Уважаемые коллеги! У меня есть свой ансамбль. Состав такой: баян, флейта, балалайка прима, домра альт, бас, ударные. Нам нужно название, так как старое - Купалинка - нам (и не только) уже не нравится. Думаем всем коллективом уже приличное время, а так ничего путного и не придумали. Просим вас принять участие в названии коллектива! Играем все музыкальные жанры с уклоном, конечно, больше на народные пьесы и песни. В общем - фольклорный ансамбль. думали что-нить с приставками -фольк, -микс, -арт, хотя такое не обязательно. Ждём ваших предложений!


----------



## acco (12 Окт 2010)

Первое что на ум пришло - "*FolkArt*"
Названия такого еще не где нету, но вам наверное не подойдет, так как не в стиле "Купалинка" :scratch_: 

Тут если подумать не 10 секунд, а часик то уйма названий подобрать можно..


----------



## Taras (12 Окт 2010)

Спасибо. С Купалинкой лучше не делать ассоциаций. Может, на досуге уделите ещё несколько десятков секунд!


----------



## gerborisov (12 Окт 2010)

Росинка


----------



## wo29sl (11 Фев 2011)

Карусель


----------



## kep (11 Фев 2011)

gerborisov писал:


> Росинка


Лучше "Роса"


----------



## Taras (12 Фев 2011)

Спасибо всем, кто откликнулся! Назвались Folk-Арт-Music!


----------



## diskriminator3 (12 Фев 2011)

Может быть название и модное, но не Русское! Поражает как мы любим засорять иностранщиной родные языки. (живу в Германии, здесь то-же самое)


----------



## Petrovich (12 Фев 2011)

Неужели русский язык так беден, что и названия ансамблю невозможно придумать!? Или вы стесняетесь быть русскими?


----------



## ze_go (12 Фев 2011)

назовите ансамбль просто "6 строк" - вас же шестеро


----------



## KLEZMER (28 Мар 2011)

Taras писал:


> Назвались Folk-Арт-Music!


Возможно такое название уже есть. Мы в Одессе в 1993 году назвали свою группу "ФолкЛенд" (играем фольклор - кельтский, русский, украинский, еврейский), а недавно нашли группу с таким же названием в интернете (из Росии с севера), и еще что то похожее было на ютубе. Да и, желательно вложится в одно слово, так будет лучше и легче. Конечно стиль музыки - диктует название. Я бы тоже предложил обратиться к русскому языку, может не так международно будет звучать но зато понятно.


----------



## Taras (28 Мар 2011)

Спасибо за ответы!

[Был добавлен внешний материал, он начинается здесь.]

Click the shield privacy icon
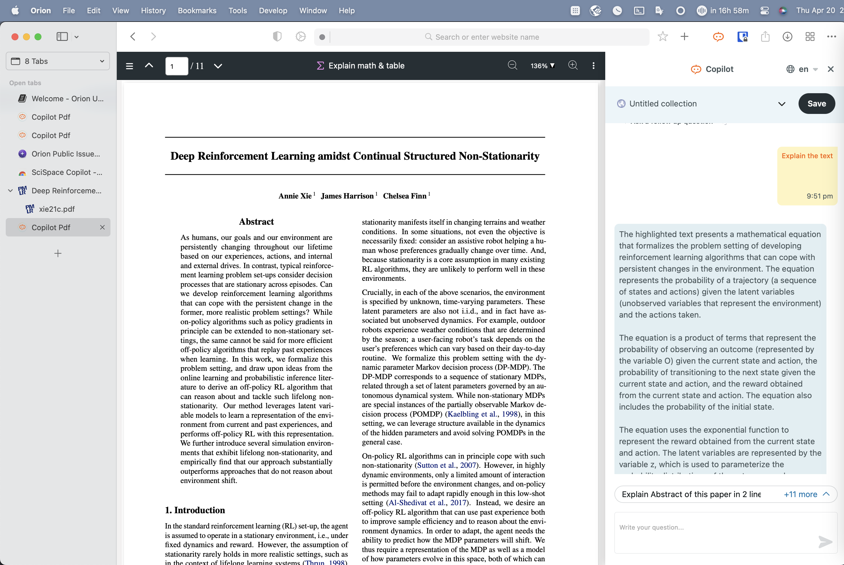The height and width of the screenshot is (565, 844). coord(277,37)
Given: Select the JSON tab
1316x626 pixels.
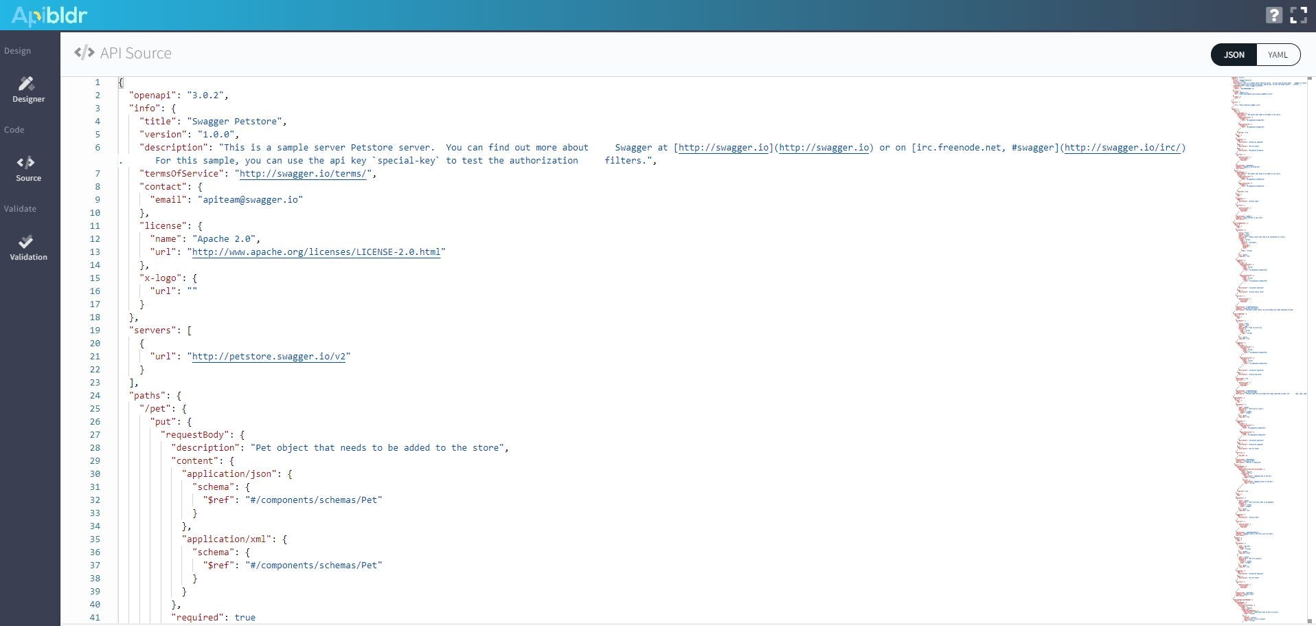Looking at the screenshot, I should coord(1234,54).
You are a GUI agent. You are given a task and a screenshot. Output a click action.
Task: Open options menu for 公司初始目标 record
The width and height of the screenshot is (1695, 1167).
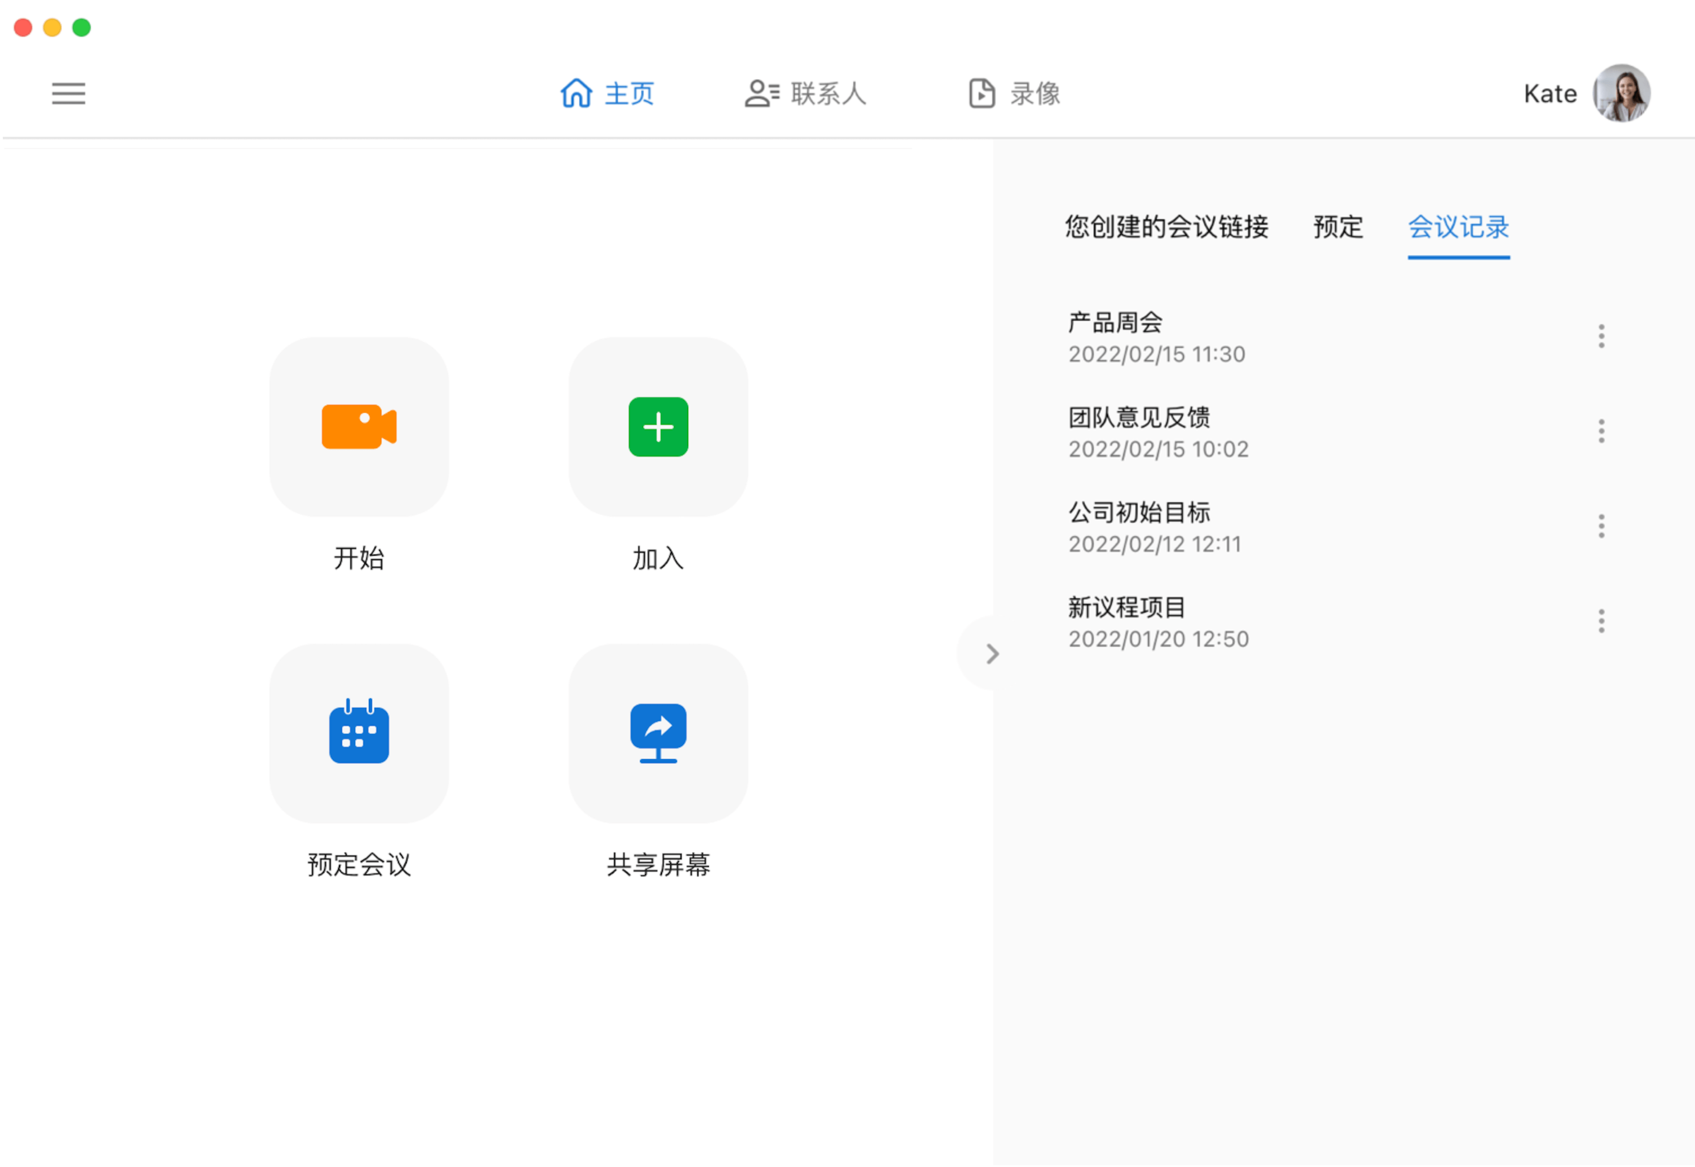click(1601, 526)
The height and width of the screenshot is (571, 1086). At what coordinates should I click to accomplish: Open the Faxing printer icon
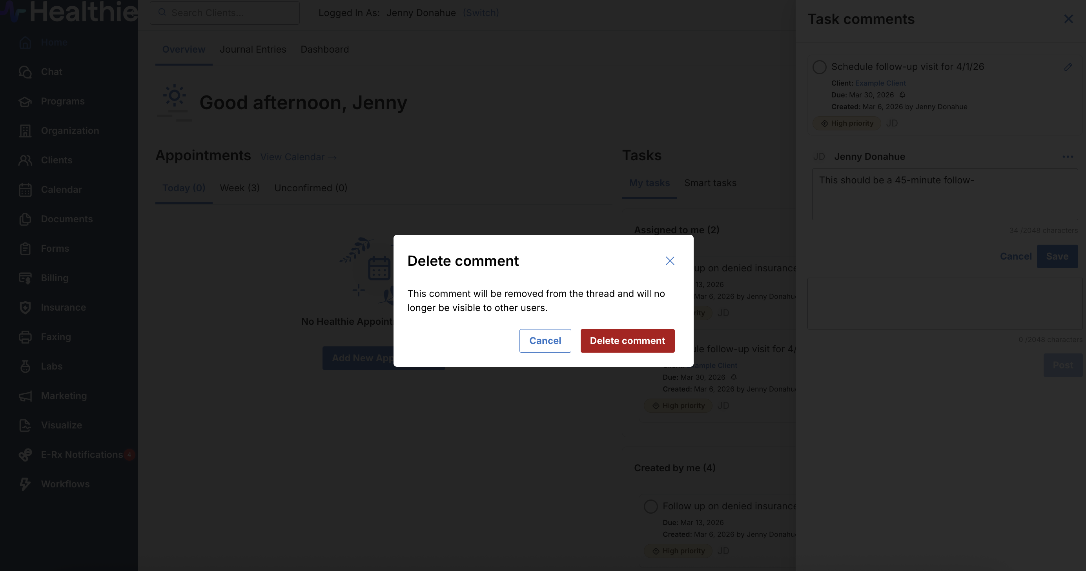tap(25, 337)
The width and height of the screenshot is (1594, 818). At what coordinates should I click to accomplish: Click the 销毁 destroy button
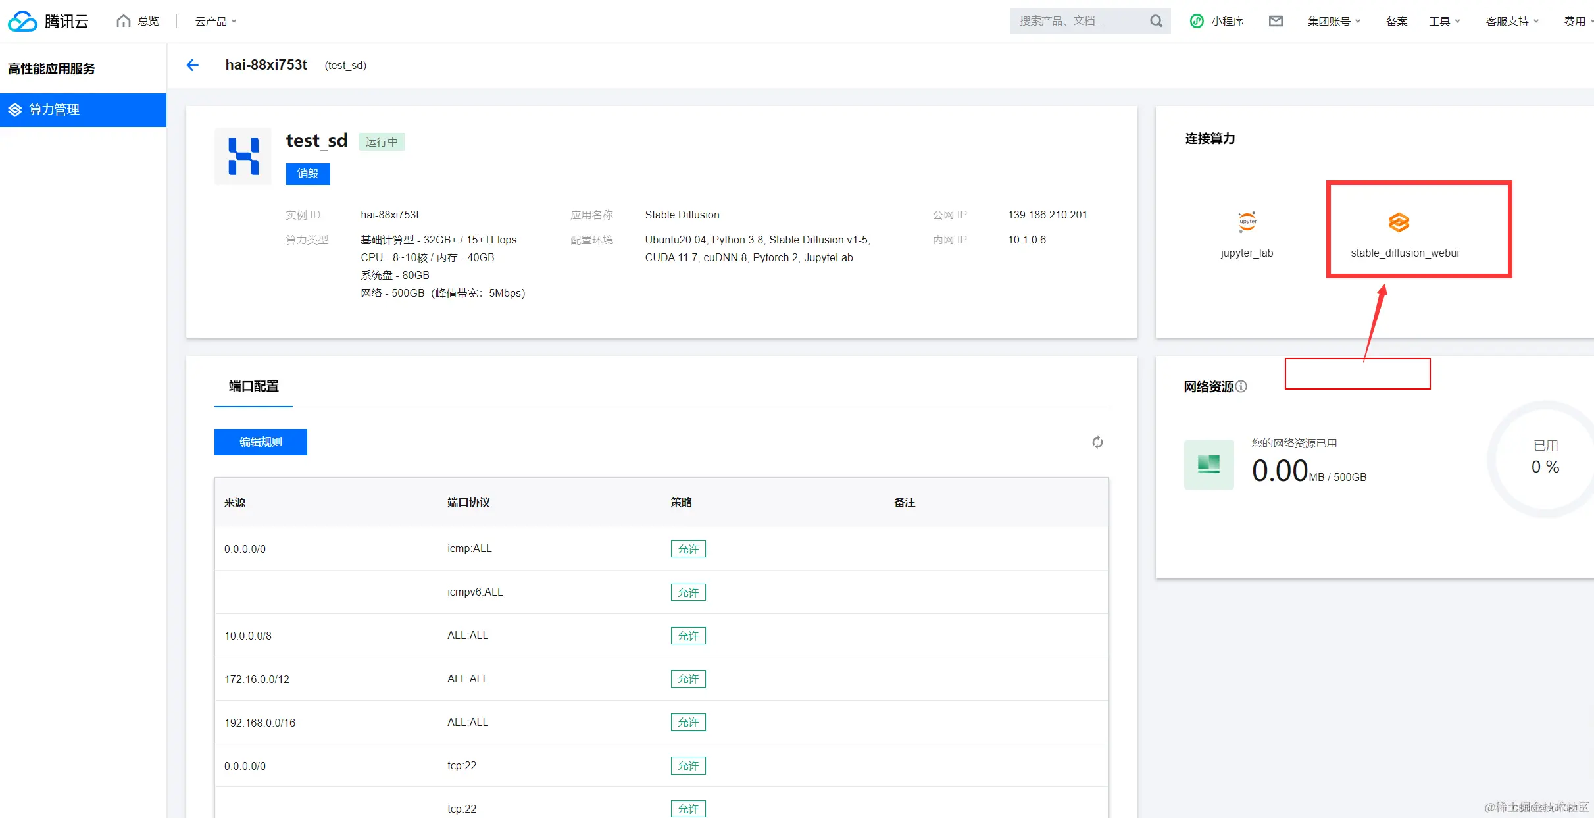coord(308,174)
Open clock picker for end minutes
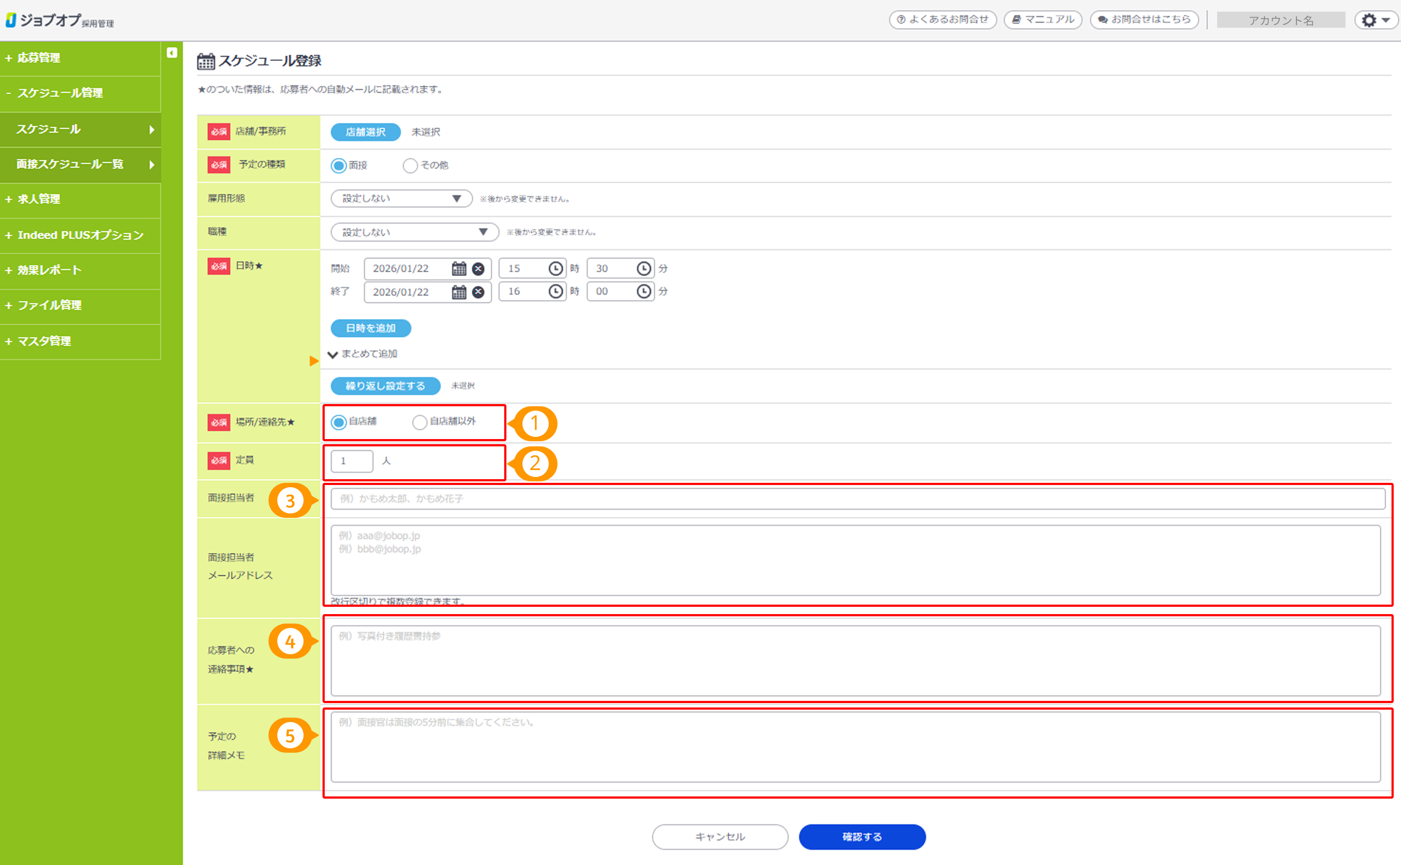The image size is (1401, 865). point(643,292)
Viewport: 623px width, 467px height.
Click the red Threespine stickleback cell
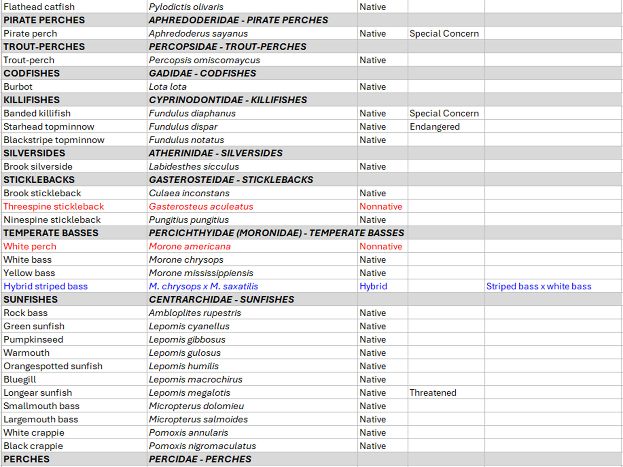(54, 206)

Согласен полностью, что название лучше русское, точнее ближе для души. но ведь мы так и не придумали нужного слова из богатого и могучего русского языка! вот хоть режьте, не лезло название, поэтому и просил помощи у вас, уважаемые музыканты! а сейчас уже такое, какое есть. мне не на сто процентов нравиться, но лучше внимание уделю исполнительскому мастерству.


----------



## dallape (29 Мар 2011)

БАФЛЕЙТОН!))


----------